Routing without NAT through the router gateway

I have three public IP addresses from my ISP. One of them is assigned to the router (12.34.56.211), the other two are for my home server (12.34.56.217) and desktop PC (12.34.56.218).

I want these IP addresses to be assigned to these devices directly without any NAT rules.

I have a problem: if clients use the router’s public IP address (12.34.56.211) as a gateway, then they will access the Internet using the router’s IP address, but I need them to use their own IP address. Changing the gateway from the router's IP to the provider's IP (12.34.56.209) solves this problem, but creates a new one: my router is configured with PBR for VPN (outgoing requests to some servers go through the VPN), and if I use the provider's gateway, the traffic goes bypassing my router, and PBR is accordingly ignored.

Is there any solution without using NAT and other firewall settings?

Interface options:

config device
    option name 'br-wan'
    option type 'bridge'
    list ports 'wan'
    list ports 'lan1'
    list ports 'lan2'

config interface 'wan'
    option device 'br-wan'
    option proto 'static'
    option ipaddr '12.34.56.211/28'
    option gateway '12.34.56.209'
    list dns '1.1.1.1'
    list dns '8.8.8.8'

Disable masquerade on the firewall. See https://openwrt.org/docs/guide-user/firewall/fw3_configurations/fw3_nat#masquerade as a reference

1 Like

Problem solved.

I found out that in /etc/config/firewall there was a masq '1' on the WAN interface, which caused the router to change the source IP address. I made masquarading work only for LAN sources then WAN clients started accessing the Internet using their IP address.

Current firewall settings of WAN:

config zone
    option name 'wan'
    list network 'wan'
    option input 'ACCEPT'
    option output 'ACCEPT'
    option forward 'ACCEPT'
    option mtu_fix '1'
    option masq '1'
    list masq_src '!wan'
1 Like

Well that's a horrendously bad idea.

And that's not much better.

Why do you think so?

Because you've essentially disabled the firewall.

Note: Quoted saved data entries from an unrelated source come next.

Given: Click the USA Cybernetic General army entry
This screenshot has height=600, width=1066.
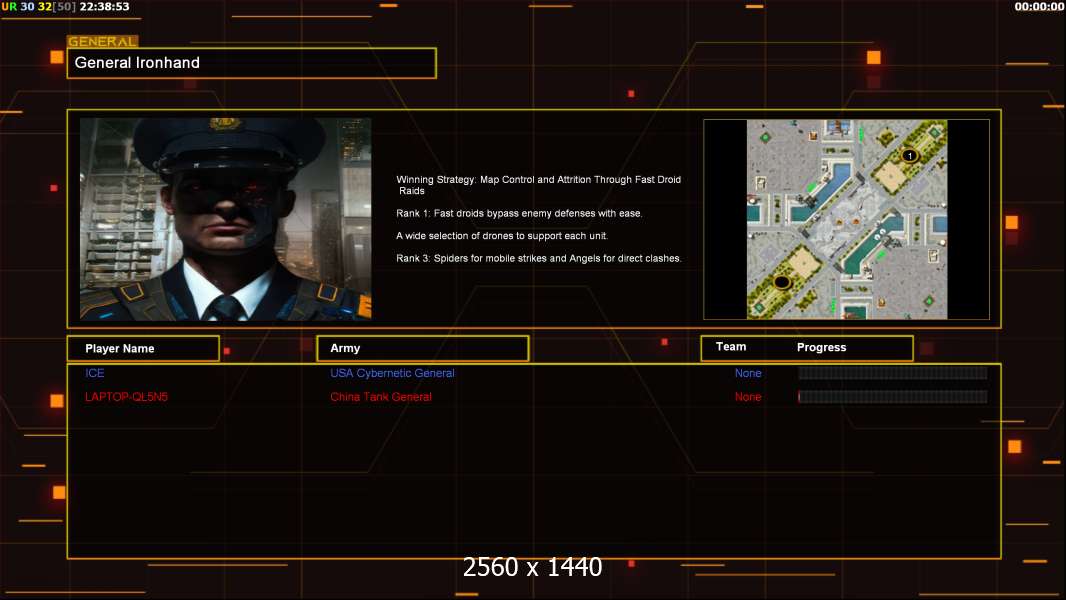Looking at the screenshot, I should (392, 373).
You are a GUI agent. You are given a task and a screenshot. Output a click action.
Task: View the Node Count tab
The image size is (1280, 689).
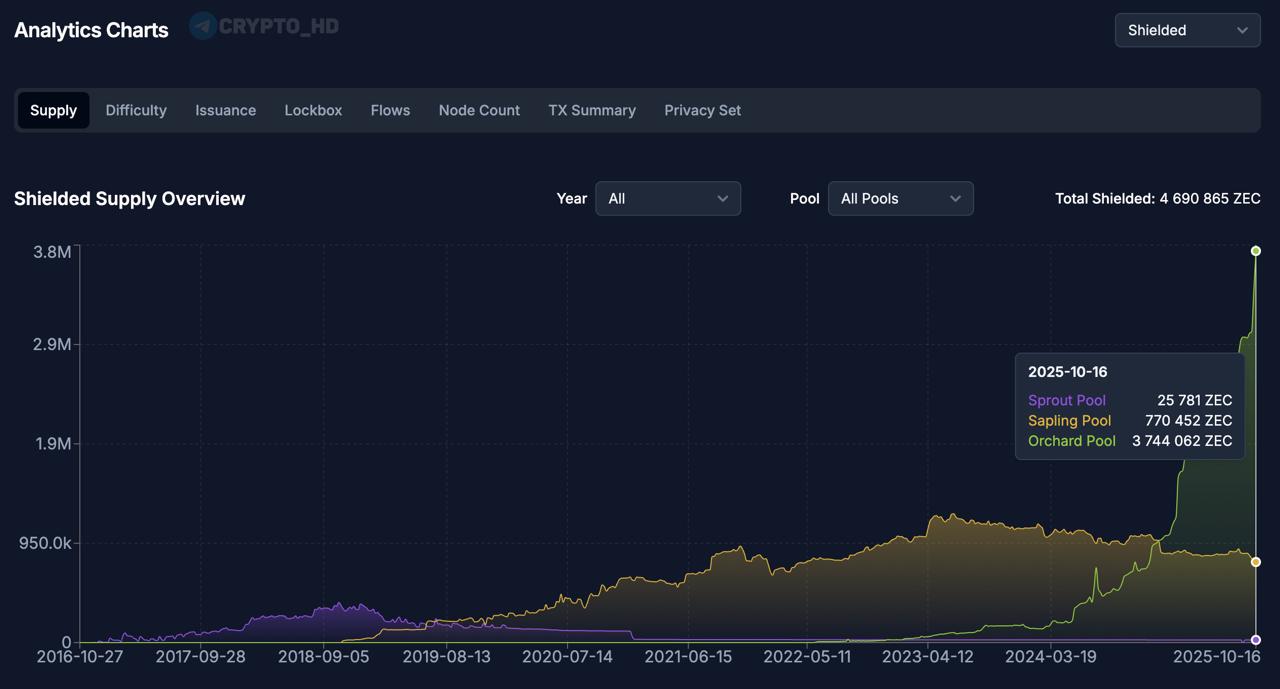pos(479,110)
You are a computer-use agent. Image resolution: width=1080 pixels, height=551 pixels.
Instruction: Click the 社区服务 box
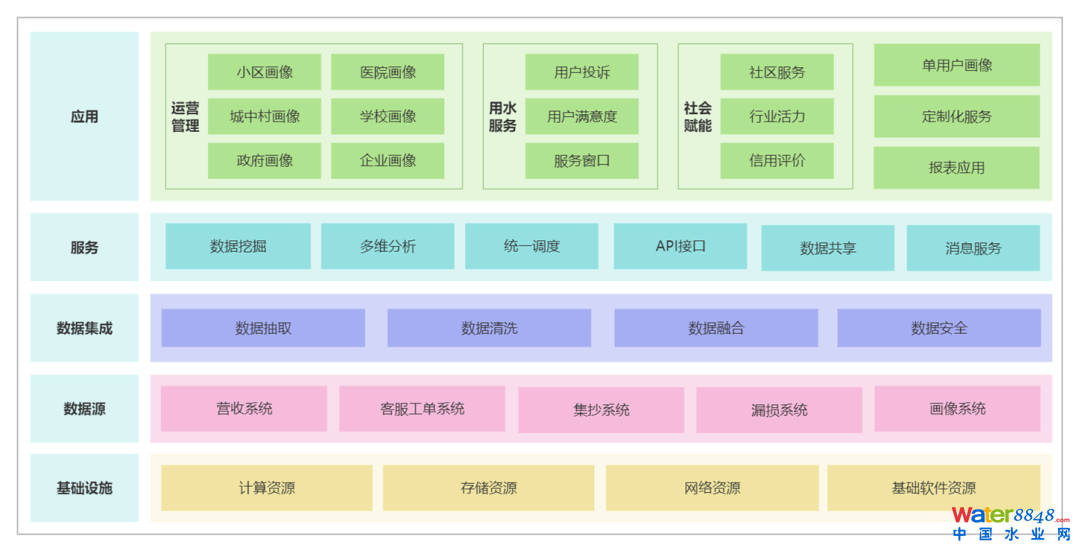776,72
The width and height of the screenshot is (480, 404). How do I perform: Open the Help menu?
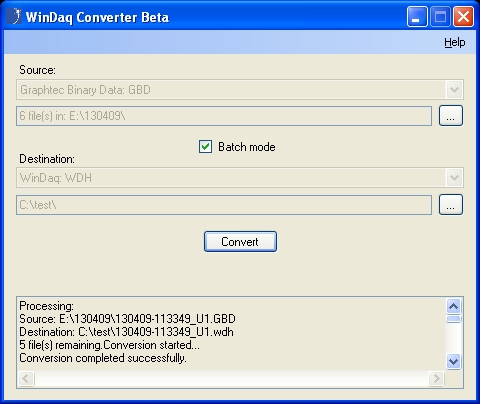454,42
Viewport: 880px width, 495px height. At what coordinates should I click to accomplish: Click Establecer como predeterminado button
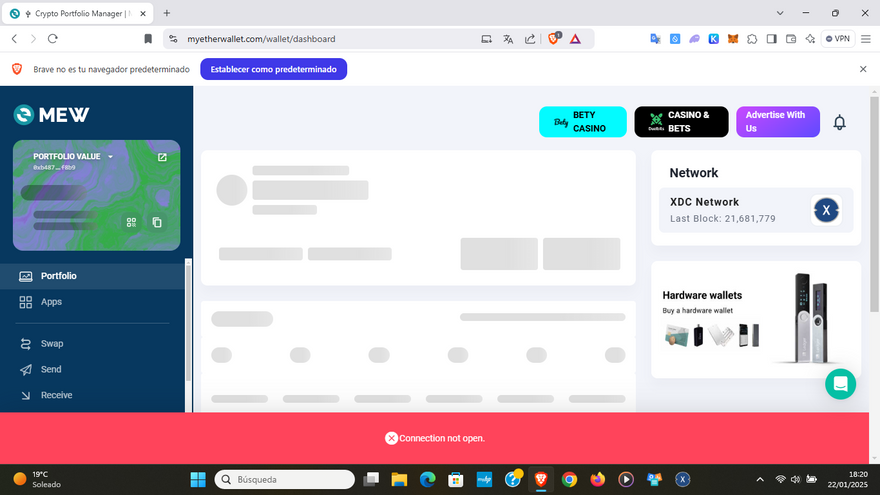point(273,69)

There's a reason those options are defaulted to Reject, rather than Accept.

I agree with @krazeh you are exposing your LAN so that could be dangerous.

I propose a different direction to solve this: one-to-one nat:

One-to-one NAT (aka Static NAT) is a way to make systems behind a firewall and configured with private IP addresses appear to have public IP addresses.

Not sure how to do that with OpenWRT but basically you add all Public IP addresses to the WAN interface, then DNAT a specific Public IP address to the server in the LAN, SNAT traffic coming from the LAN server back to that specific public IP and allow FORWARD traffic to that LAN server.

Edit found some solutions but there are more:

In the current configuration, wan is a bridge, so the servers are directly on the Internet with no participation from OpenWrt at all. This is a workable configuration but of course there is no firewalling possible other than what the servers themselves implement.

Another approach is to set up a "DMZ" network and route the two extra public IPs from wan to DMZ. The servers would be physically connected to DMZ and hold public IPs directly, but since OpenWrt is actively forwarding their traffic, the OpenWrt firewall can be used to help protect them.

The OpenWrt WAN network would be the third public IP as a /32 to support conventional NAT'd lan->wan Internet usage. The NAT still needs to be made conditional so it does not affect DMZ.

I'm thinking of setting up REJECT forwarding for WAN -> LAN, but if I want to avoid NAT, the right solution would be to connect to the LAN through a separate physical port so that I can access the LAN and WAN from my PC. But there is only one port on the PC, but what solution can you recommend?